NODE ([node_id, entity, attribute], value)
EDGE ([src_node_id, dest_node_id], weight)

Creating a relationship between nodes (an edge) requires simply adding a value to the EDGE table.

Traversing the structure requires a recursive set of queries finding all the possible steps from the current node and then choosing one to get to the next node. This can be intensive for the RDBMS to do.

EG//

SELECT dest_node_id 
FROM EDGE 
WHERE src_node_id = <<This Node ID>> 
ORDER BY weight ASC 
LIMIT 1

Lather, rinse and repeat for however far down the path you want to go (this assumes that weight is a cost and not a benefit metric and that the graph is a directed graph).

James
A: 

I suggest you need less than 10 tables. Consider a person A eating food X. If person A is located on parking lot B, then food X is eaten on the same parking lot B; therefore you don't possibly need a table relating food and parking lot.

Tegiri Nenashi
+1  A: 

I'd solve this by using an almost polymorphic approach.
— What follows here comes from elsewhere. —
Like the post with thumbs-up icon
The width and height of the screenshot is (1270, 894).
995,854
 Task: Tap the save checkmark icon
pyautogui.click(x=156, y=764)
You can just use two tables, like this:

CREATE TABLE Node (id UNIQUEIDENTIFIER NOT NULL, PRIMARY KEY (id));
CREATE TABLE Relationships (
    parent UNIQUENIDENTIFIER NOT NULL, 
    child UNIQUEIDENTIFIER NOT NULL,
    CONSTRAINT FK_Relationship_ParentNode
        FOREIGN KEY (parent) REFERENCES Node(id),
    CONSTRAINT FK_Relationship_ChildNode
        FOREIGN KEY (child) REFERENCES Node(id)
);

Then all your other entities "inherit" from Node:

CREATE TABLE Person (
    id UNIQUEIDENTIFIER NOT NULL,
    name NVARCHAR(50) NOT NULL,
    CONSTRAINT FK_Person_Node
        FOREIGN KEY (id) REFERENCES Node(id)
);

CREATE TABLE ParkingLot (
    id UNIQUEIDENTIFIER NOT NULL,
    name NVARCHAR(50) NOT NULL,
    address NVARCHAR(250) NOT NULL, -- bad way to model
    CONSTRAINT FK_ParkingLot_Node
        FOREIGN KEY (id) REFERENCES Node(id)
);

CREATE TABLE Food (
    id UNIQUEIDENTIFIER NOT NULL,
    name NVARCHAR(50) NOT NULL,
    calories INT NOT NULL, -- hopefully only needs an int ;)
    CONSTRAINT FK_Food_Node
        FOREIGN KEY (id) REFERENCES Node(id)
);

So now you can model relationships between any two entities, and look them up using a join.

For example, if you wanted find which foods belong to which people, you could say:

SELECT p.name AS person, f.name AS food
FROM Person AS p
INNER JOIN Relationships AS r
ON r.parent = p.id
INNER JOIN Food AS f
ON f.id = r.child

Of course, if you then wanted to find something a little deeper in the hierarchy, you'd need to query each level specifically. But because your entities are (assumedly) real things, and not just levels in a hierarchy, that should be ok :).